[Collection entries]
------------------------

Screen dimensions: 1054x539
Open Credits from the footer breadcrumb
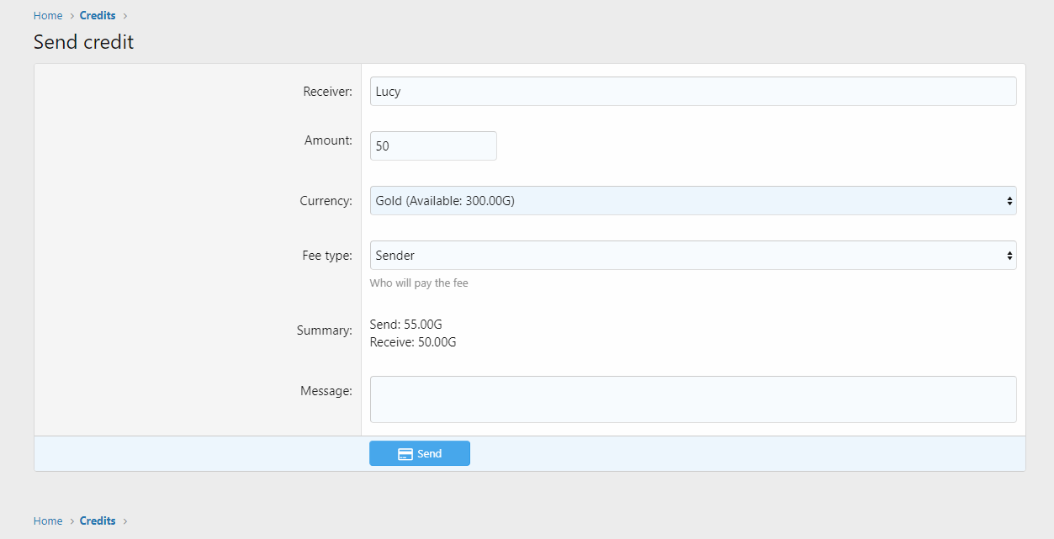pos(98,521)
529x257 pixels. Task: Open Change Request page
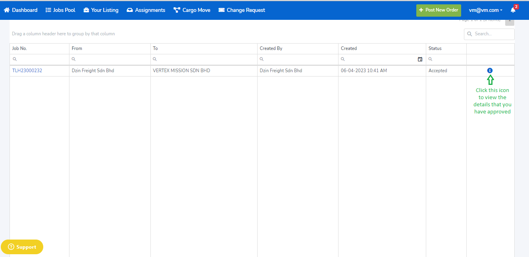[x=241, y=10]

------------------------

DIRECTIONS: Each entry must be reproduced word for word, and any image among them left out.

SOLUTION:
Screen dimensions: 1054x539
Open Credits from the footer breadcrumb
pos(98,521)
529x257 pixels. Task: Open Change Request page
[x=241, y=10]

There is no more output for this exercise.